▶ _Set exercise_:
Copy the items below word for word, beginning with the line that contains "Click the 'Apr 12, 2022' date" and going on through the end of the items. Leave the pictures out of your copy.

----------------

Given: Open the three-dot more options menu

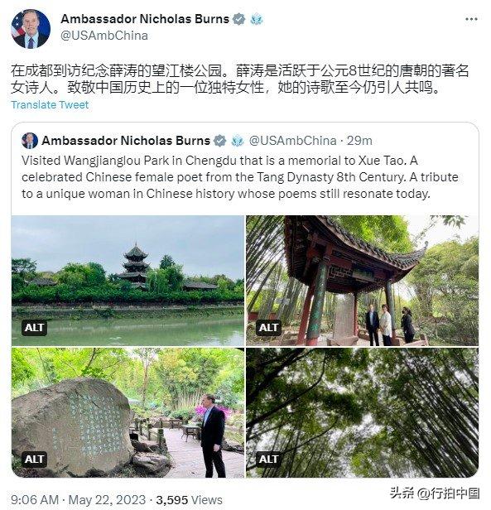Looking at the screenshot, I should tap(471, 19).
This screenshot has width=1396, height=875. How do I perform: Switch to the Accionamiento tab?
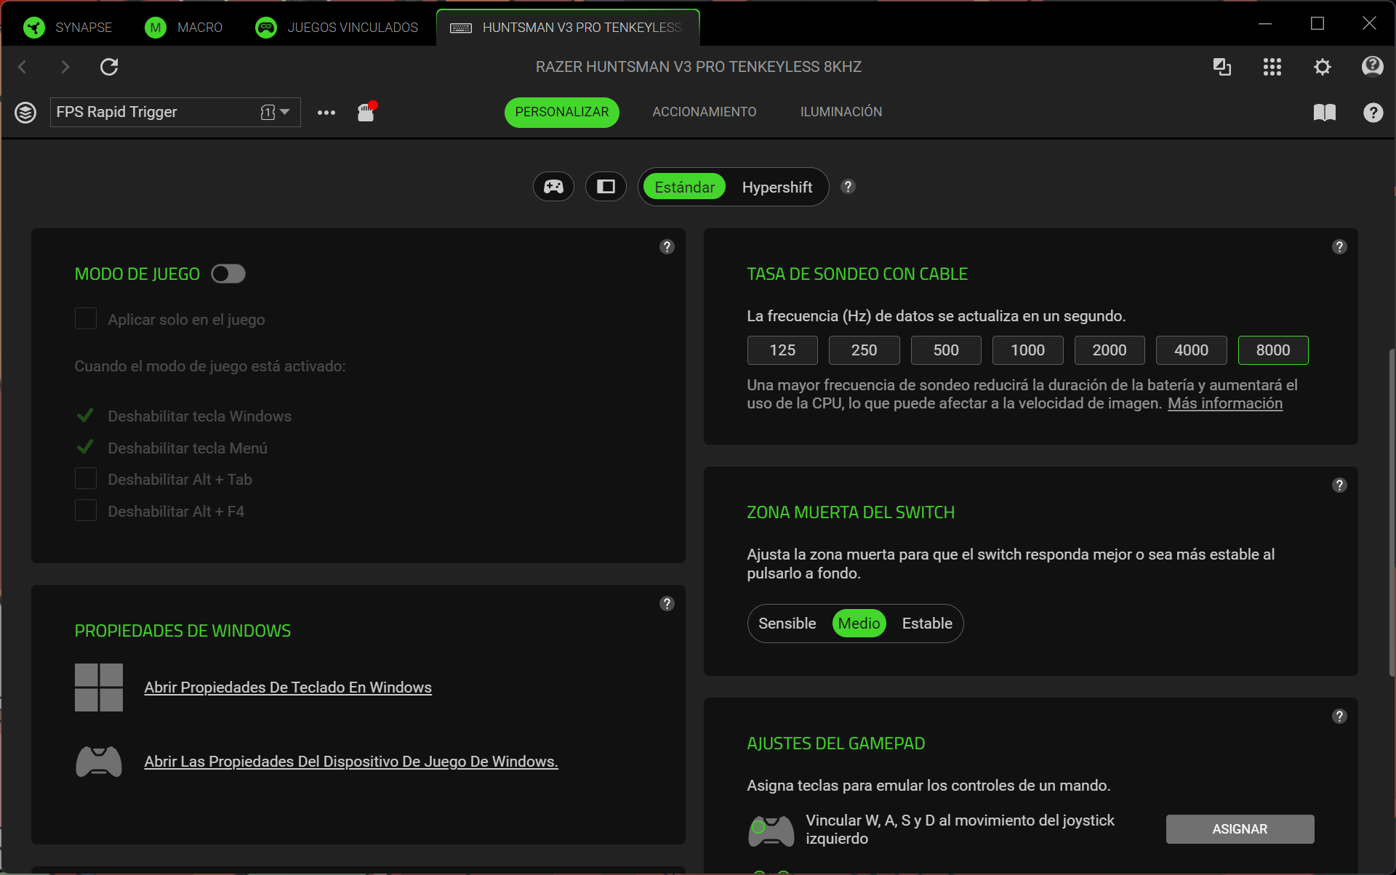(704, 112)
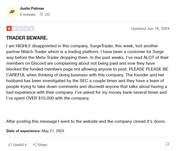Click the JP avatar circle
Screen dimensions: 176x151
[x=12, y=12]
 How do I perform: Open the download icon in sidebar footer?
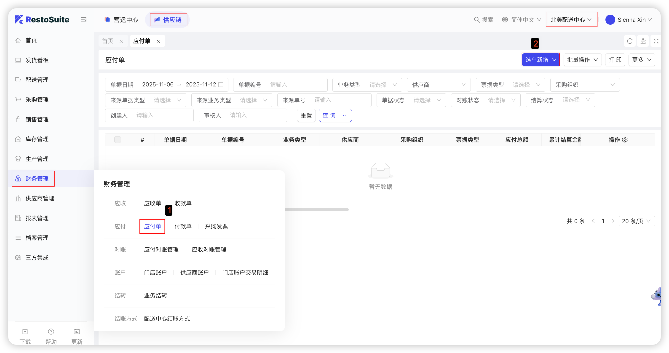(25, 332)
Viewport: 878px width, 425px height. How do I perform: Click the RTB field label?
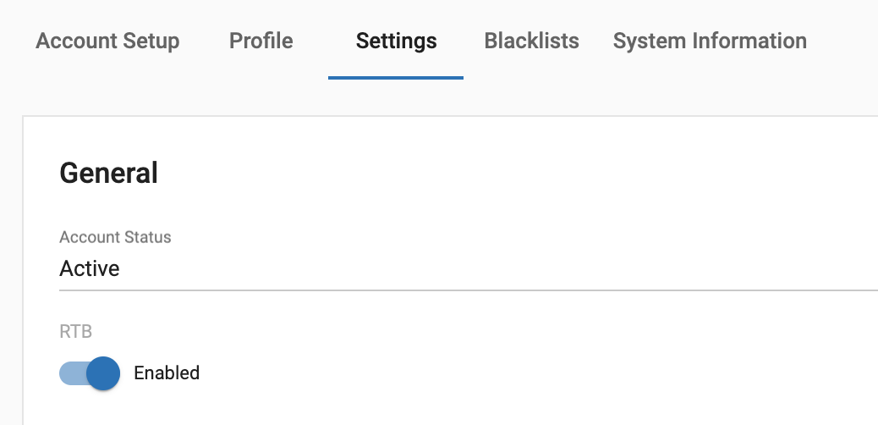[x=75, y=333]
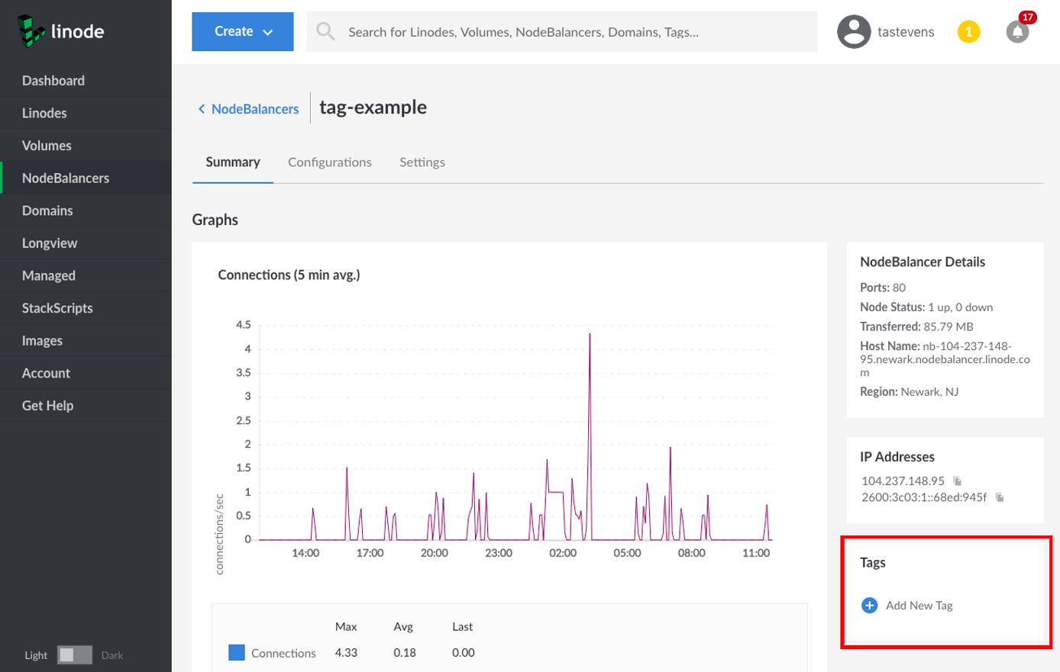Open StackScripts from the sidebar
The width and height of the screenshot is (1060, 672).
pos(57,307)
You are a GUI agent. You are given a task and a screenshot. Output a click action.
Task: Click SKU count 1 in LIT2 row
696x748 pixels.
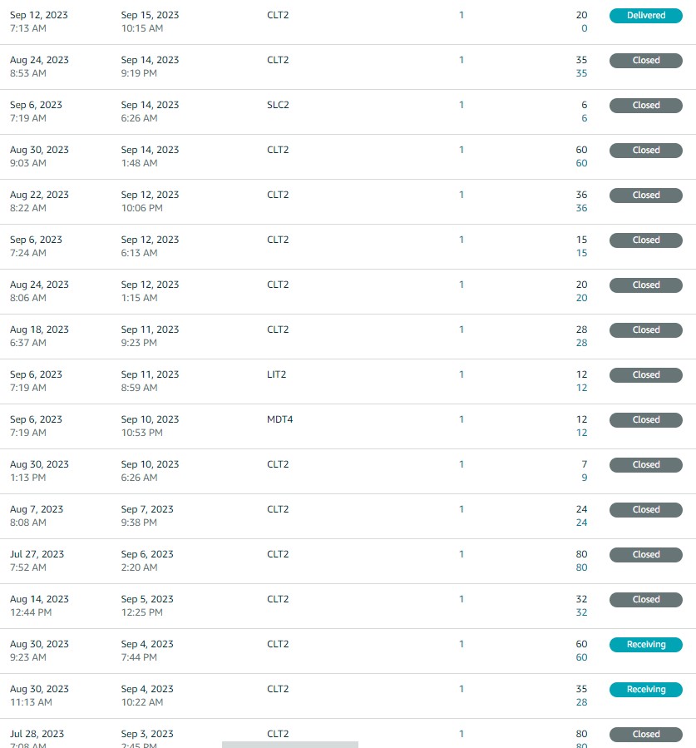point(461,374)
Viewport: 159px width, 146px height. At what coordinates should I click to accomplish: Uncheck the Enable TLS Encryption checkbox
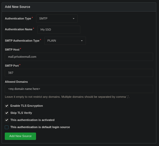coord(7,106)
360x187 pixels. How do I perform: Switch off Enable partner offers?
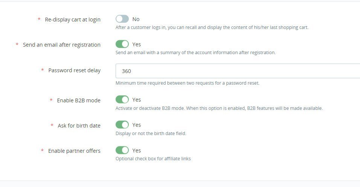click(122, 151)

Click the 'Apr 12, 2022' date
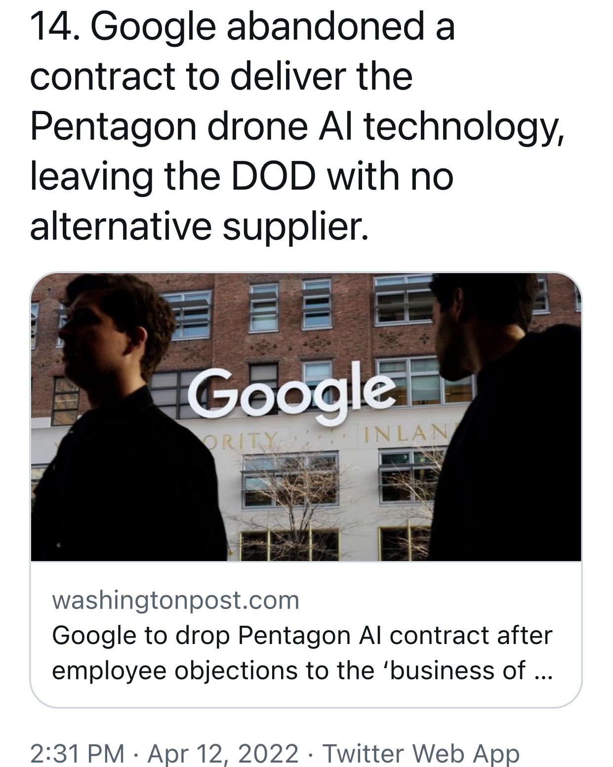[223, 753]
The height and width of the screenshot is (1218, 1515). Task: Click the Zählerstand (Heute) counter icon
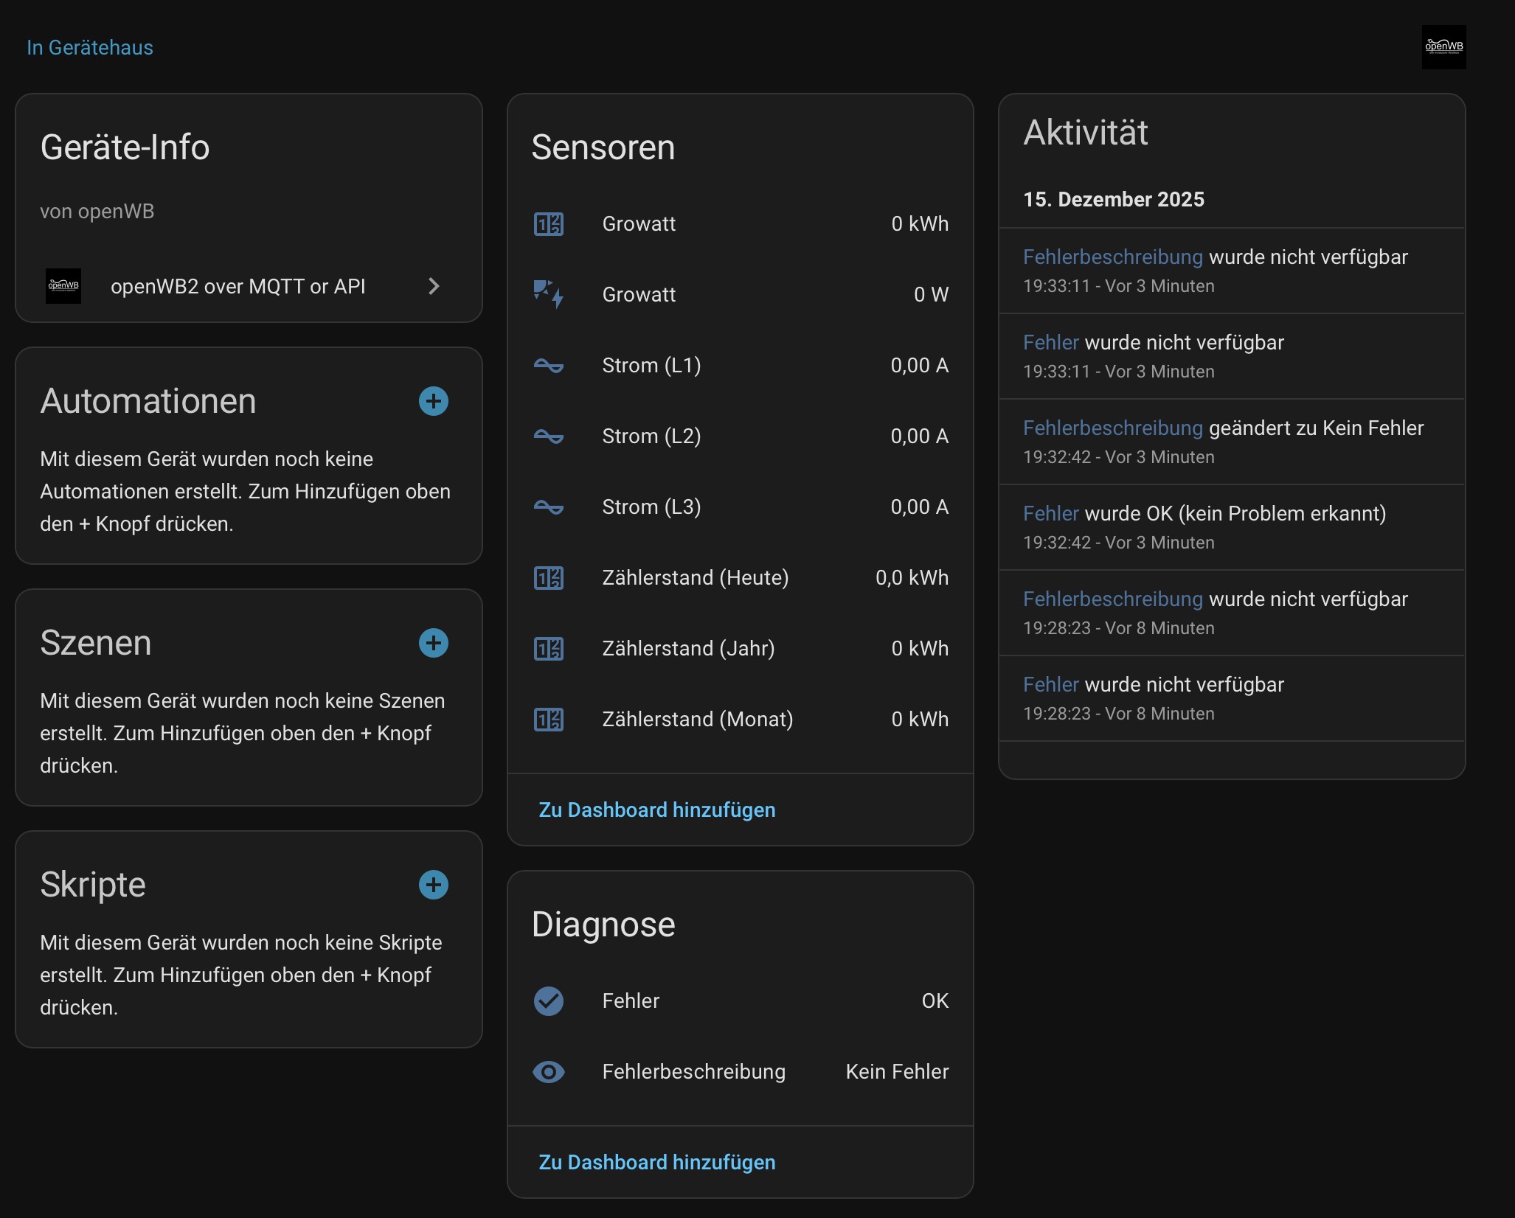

----------------

▶ _Response below_:
Click the 'Apr 12, 2022' date
[223, 753]
The height and width of the screenshot is (1218, 1515). Task: Click the Zählerstand (Heute) counter icon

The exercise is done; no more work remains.